Danish Folk Dancers To Stage Shows In Thailand

A group of Danish folk dancers – in all 30 dancers – will visit Bangkok, Chiang Mai, Chiang Rai and Jomtien from mid-November until mid-December this year to show traditional Danish folkdance to the general Thai public. The visit is part of the the Danish celebrations of His Majesty King Bhumbol Adulyadej’s 80 year birthday, by invitation of Thai Youth Community Foundation in Chiang Mai.
The dance troupe is planning to stage shows in well visited public places in all of these destinations. The main criteria is a space wide enough – ideally it should be 20 by 30 meters – where there will be many people passing by who could stop and watch the dancers. The dancers will break the show in two parts of each 25- 30 minutes. The instructors will also make a small workshop where they will teach members of the audience some of the basic steps in Danish folkdance.

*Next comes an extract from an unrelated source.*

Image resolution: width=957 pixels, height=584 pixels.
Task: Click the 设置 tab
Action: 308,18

The dancers will be accompanied by their own musicians playing violin, flute and accordion.
“We do not need a real stage and there is no need for any seating area,” Sven Ebbe Slej, the leader of the dance troupe says.

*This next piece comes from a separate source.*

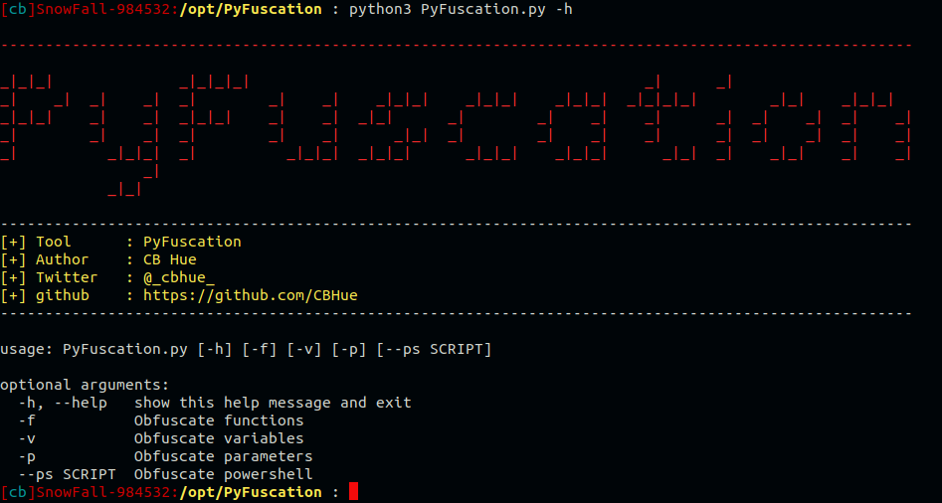Click the [cb] tag on top prompt
Viewport: 942px width, 503px height.
[18, 9]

“We hope the people of Thailand will enjoy our music, dances and customs as much as we do,” he adds.
Folk dancing is a very special part of the Danish culture. About 200 years ago, Denmark was a country of agriculture, where the peasants had farms with cattle’s and fields. Servant girls and farm-hands were working at the farms. They didn’t have a lot of pleasure, so when they had the opportunity of having a party, they always played music and danced.
Almost 100 years ago some people started to collect information about the old music and the dances from the period of 1750 – 1850. To day the folk-dancers and the musicians are using these information’s, as well as their costumes are copies of the old clothes.

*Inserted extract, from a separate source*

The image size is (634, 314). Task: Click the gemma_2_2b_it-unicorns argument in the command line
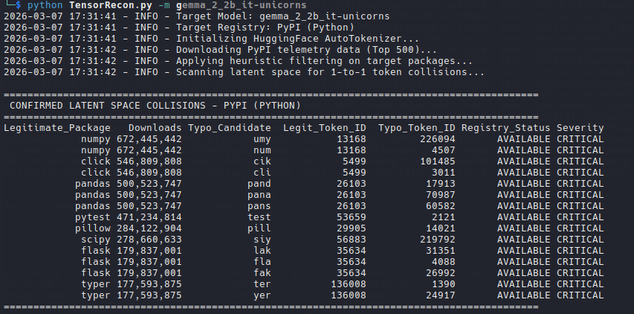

“Many of our dances are named after that part of the country where they have been danced or have funny names after everyday occurrences,” Sven Ebbe Slej explains. Examples are the dances “Trample mouse to death”, “Between the stove and the wall”, Cockcrow” etc.
The dancers dressed up nicely for the party. They copied the cloth from the rich and nobles too, but as they didn’t have much money, they made embroideries and weaved the cloth, so it looked as the expensive cloth. The clothes of the peasants were homemade of wool, linen and later on silk, which was brought home by the sailors. Each part of the country had their own and some times very different clothes.
The dancers coming to Thaland from mid-November till mid December will wear costumes that are copies of the clothes of the peasants and made after the same methods. It’s all made by hand, hand-knitted stockings, sleeves and caps. Like the fashion at the Court, the costumes were different, according to which period they have been made, so there will also be something to look at from a fashion design point of view.